Stored data:
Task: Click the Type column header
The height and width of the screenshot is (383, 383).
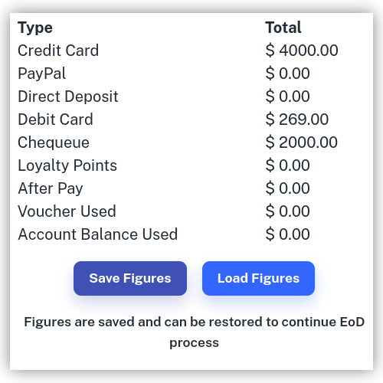Action: [x=35, y=28]
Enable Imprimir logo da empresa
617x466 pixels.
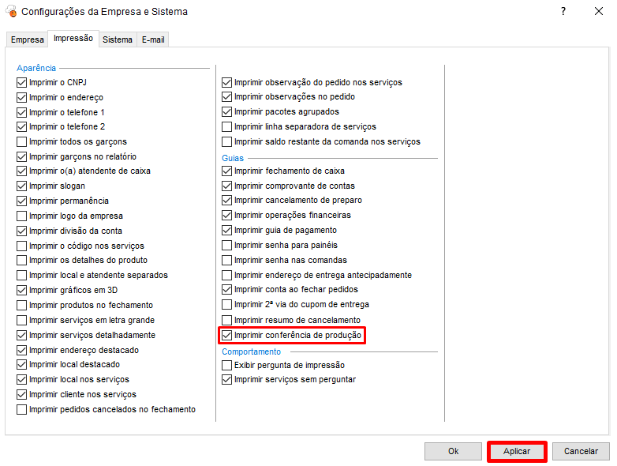[x=22, y=216]
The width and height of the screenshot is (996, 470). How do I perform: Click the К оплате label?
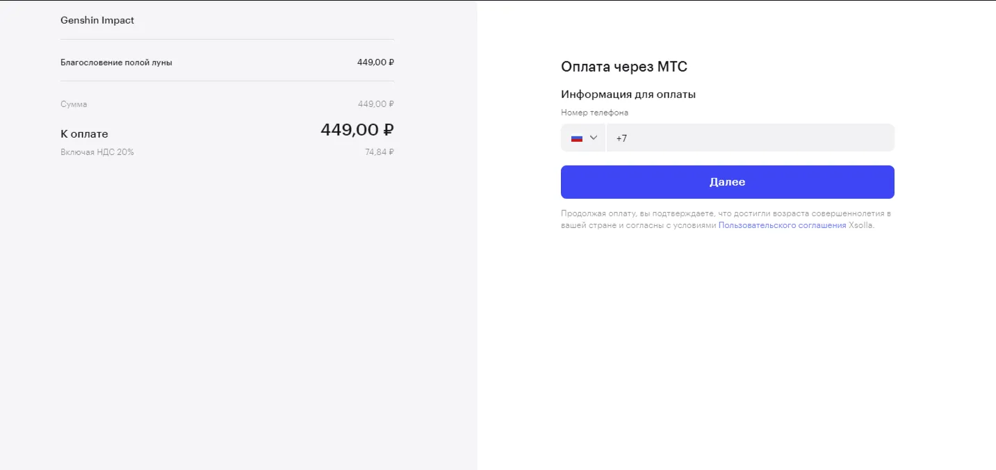pos(84,134)
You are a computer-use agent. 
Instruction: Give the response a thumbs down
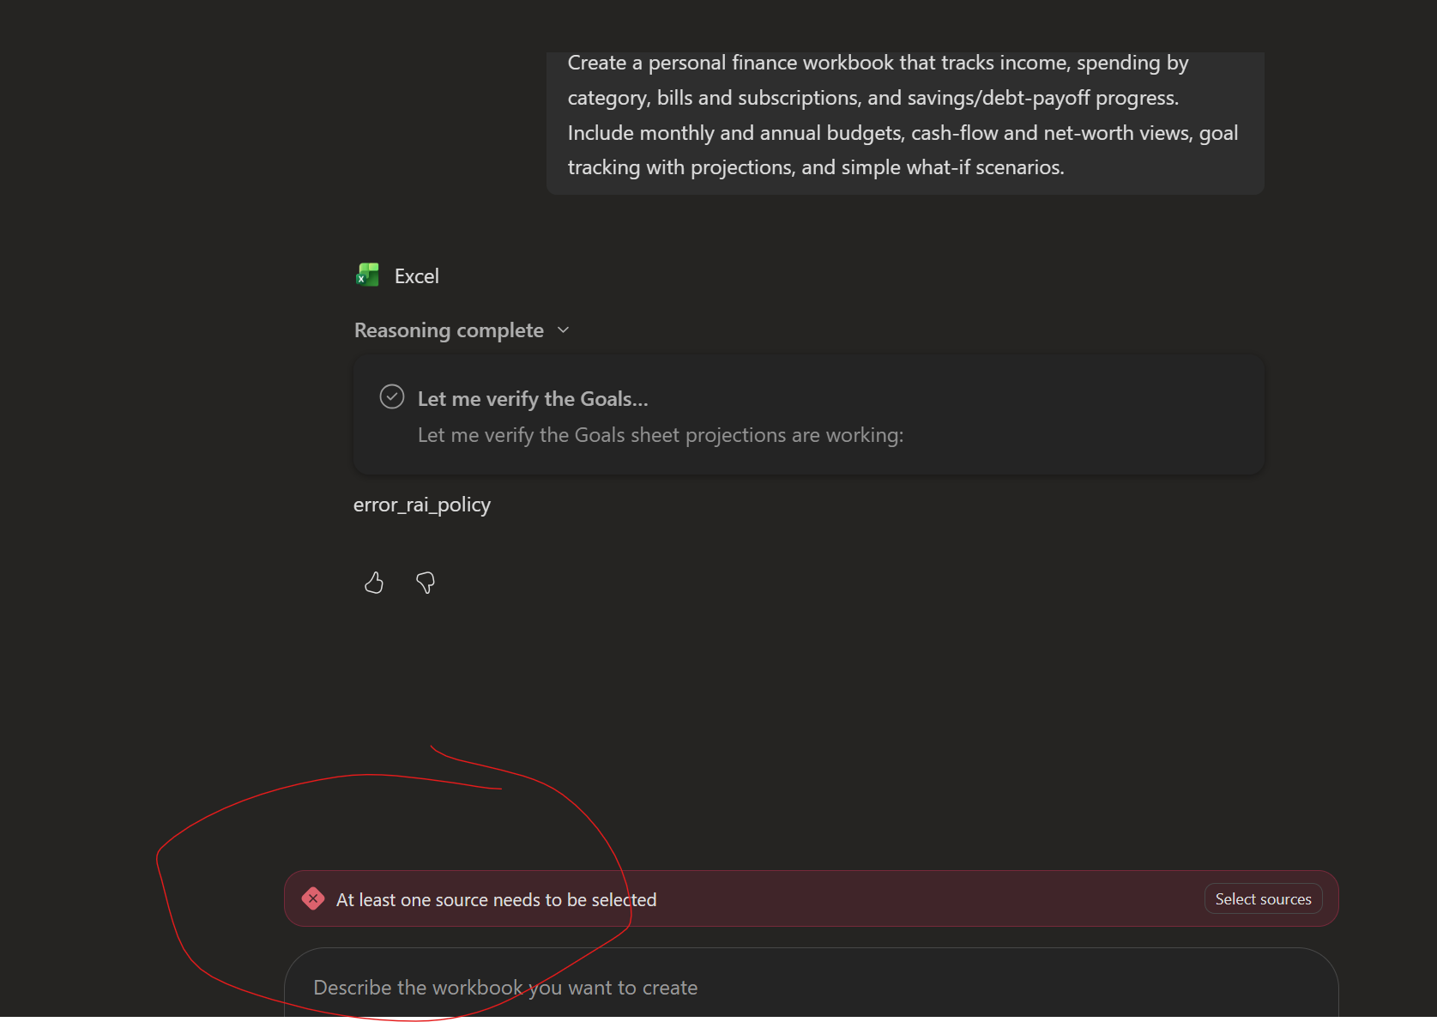click(426, 584)
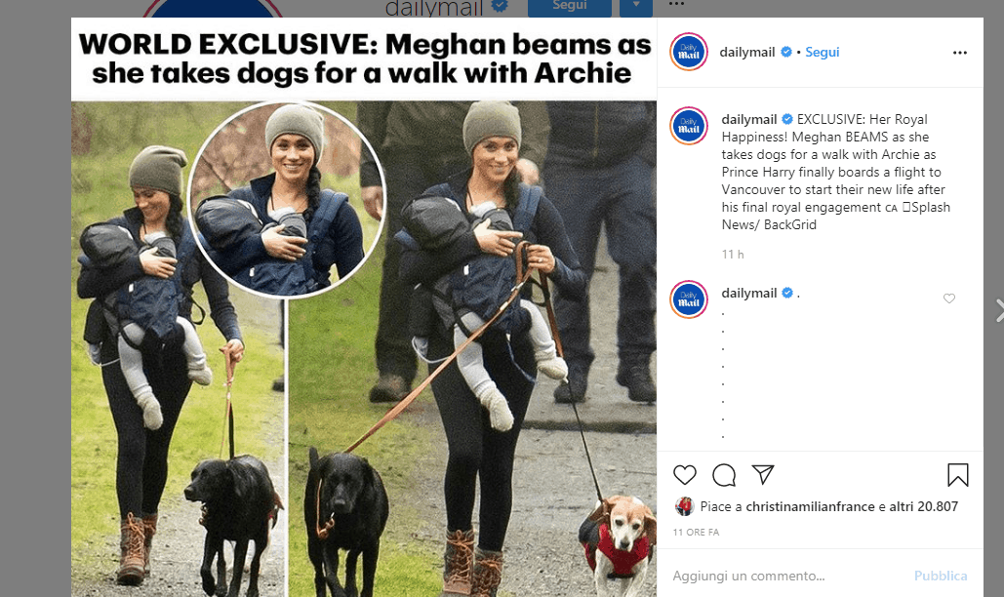Click dailymail avatar beside the caption text
Viewport: 1004px width, 597px height.
pos(688,127)
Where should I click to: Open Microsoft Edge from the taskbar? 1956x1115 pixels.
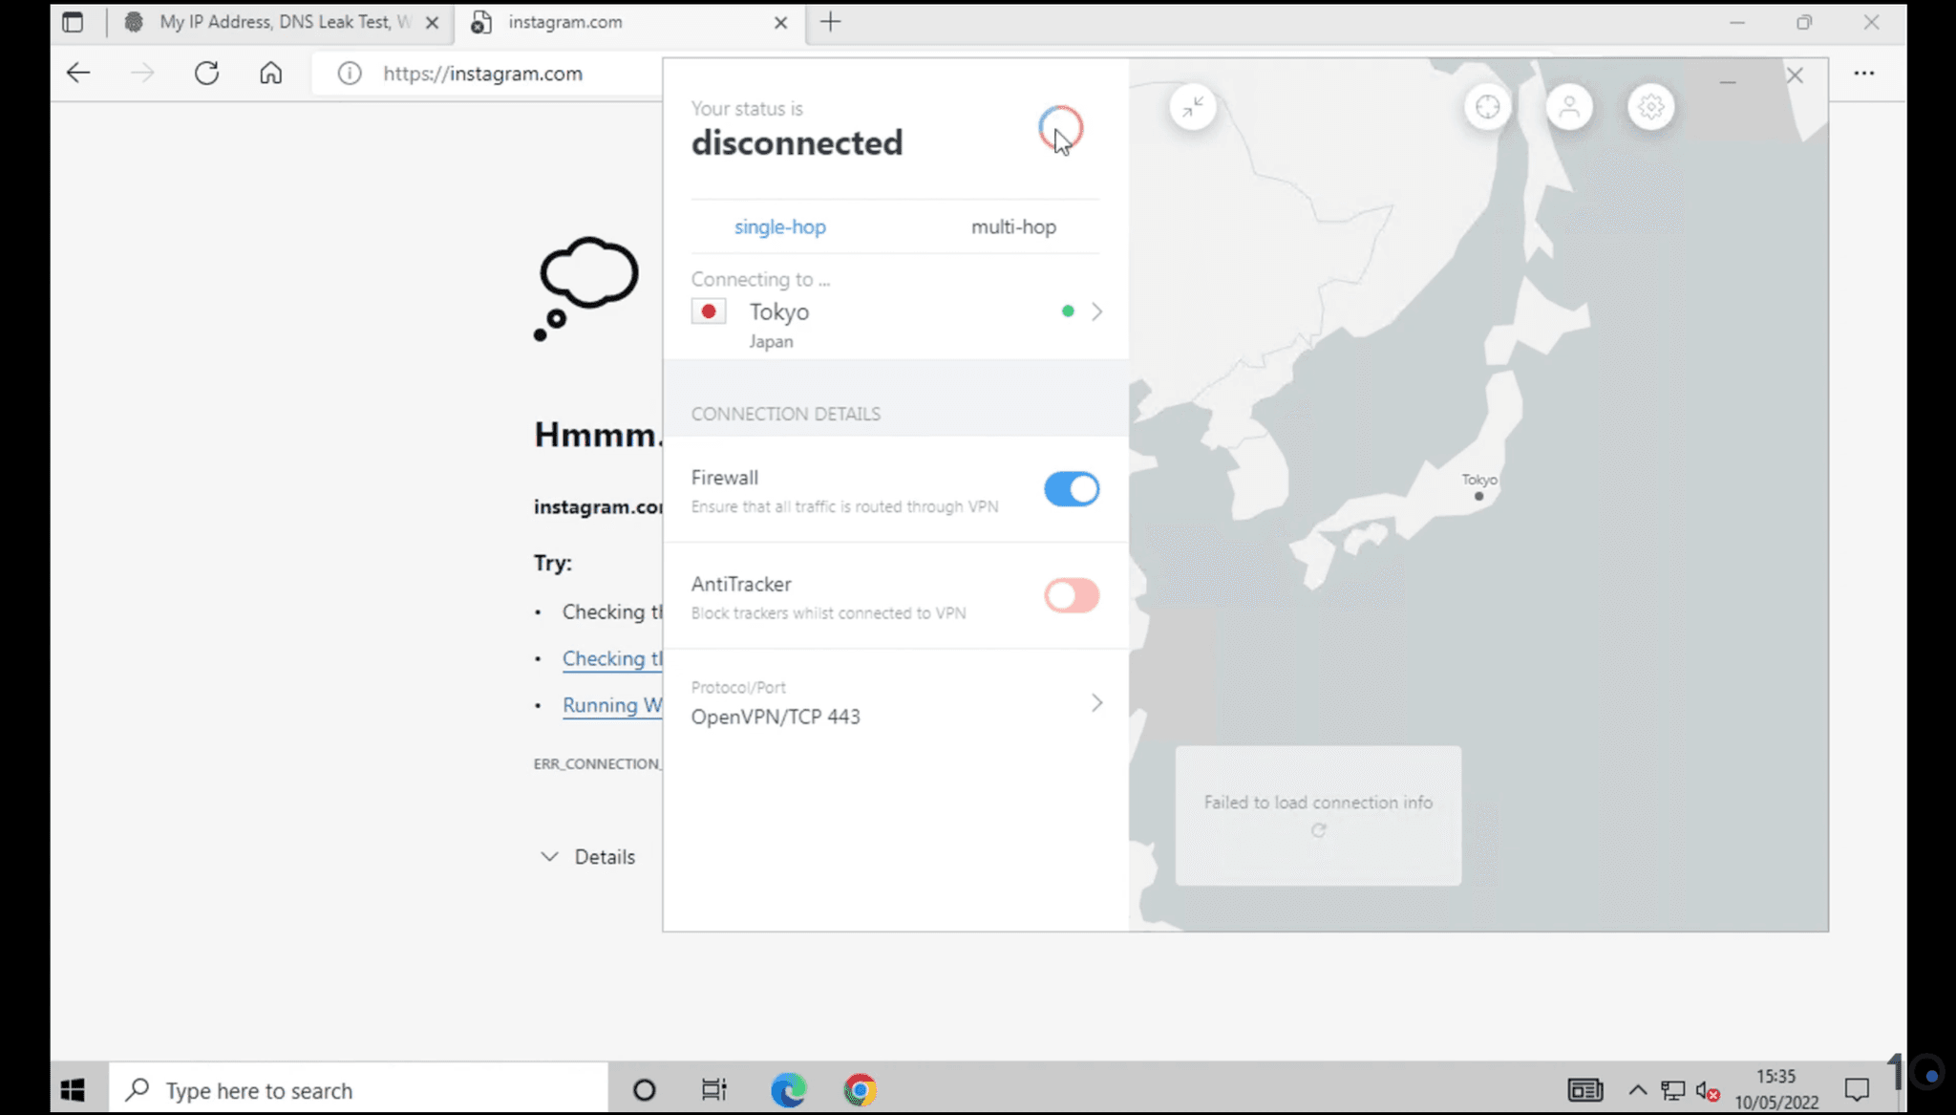point(789,1090)
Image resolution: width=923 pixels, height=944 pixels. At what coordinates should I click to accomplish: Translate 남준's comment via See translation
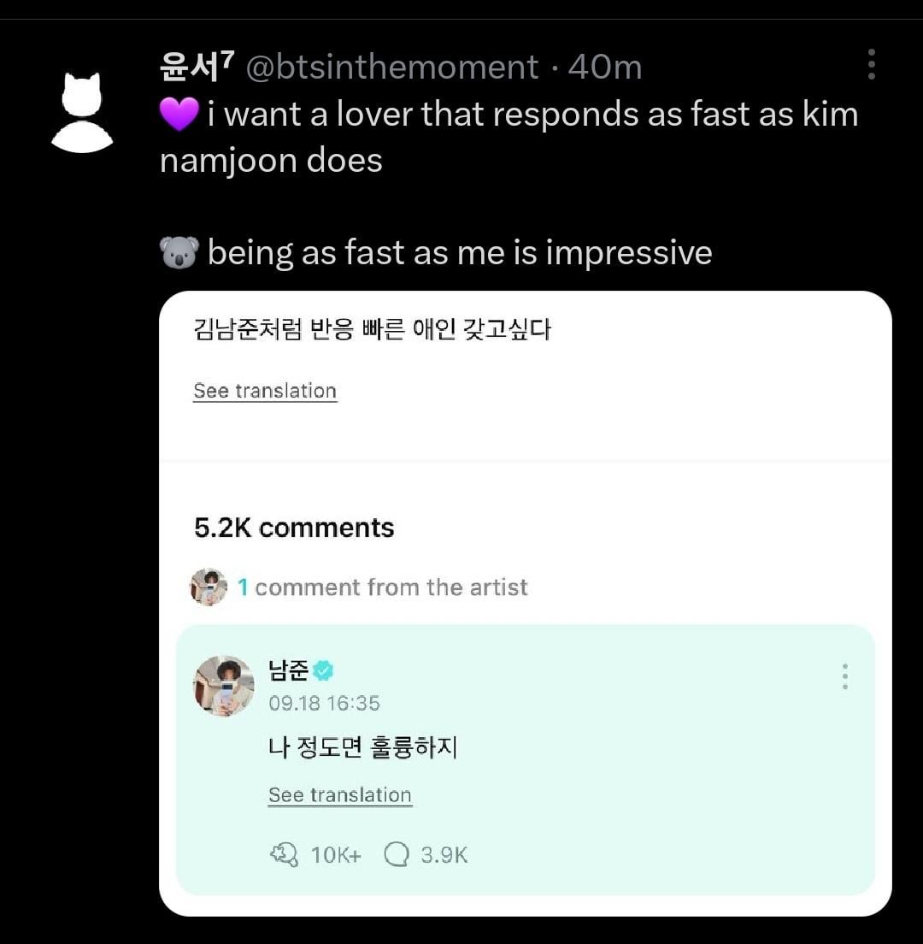339,795
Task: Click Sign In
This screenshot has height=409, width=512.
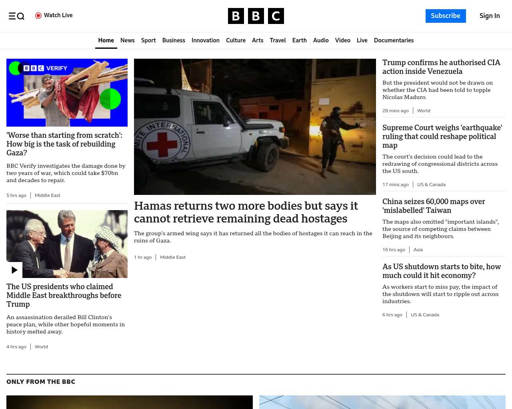Action: coord(489,16)
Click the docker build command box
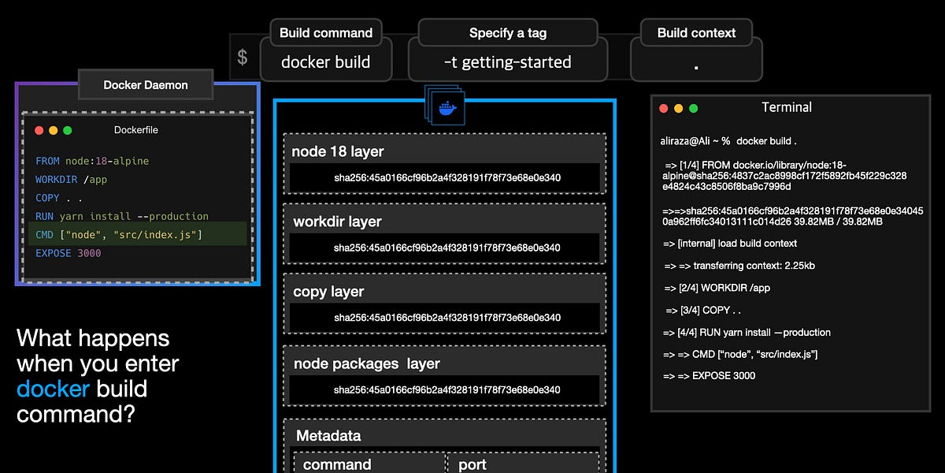This screenshot has height=473, width=945. pos(326,60)
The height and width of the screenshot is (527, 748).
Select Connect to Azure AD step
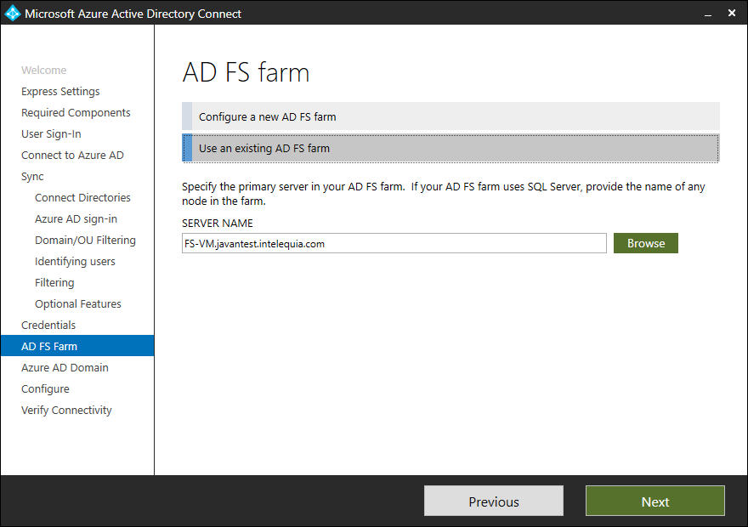coord(72,155)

EXERCISE PROMPT: Could you repeat all of the entries exactly, without any of the images?

SOLUTION FOR THIS EXERCISE:
Task: Click the Type column header
The height and width of the screenshot is (383, 383).
Action: [x=35, y=28]
Enable Imprimir logo da empresa
617x466 pixels.
[x=22, y=216]
The width and height of the screenshot is (996, 470). How do I perform: Click the К оплате label?
pos(84,134)
You are a computer-use agent. 
Instruction: Give the response a thumbs down
click(426, 584)
Click dailymail avatar beside the caption text
Viewport: 1004px width, 597px height.
pos(688,127)
Where should I click to: Open Microsoft Edge from the taskbar? 1956x1115 pixels.
point(789,1090)
Image resolution: width=923 pixels, height=944 pixels. At what coordinates should I click to accomplish: Translate 남준's comment via See translation
339,795
Task: Click Sign In
This screenshot has height=409, width=512.
Action: coord(489,16)
Click the docker build command box
This screenshot has height=473, width=945. pos(326,60)
The height and width of the screenshot is (527, 748).
Select Connect to Azure AD step
coord(72,155)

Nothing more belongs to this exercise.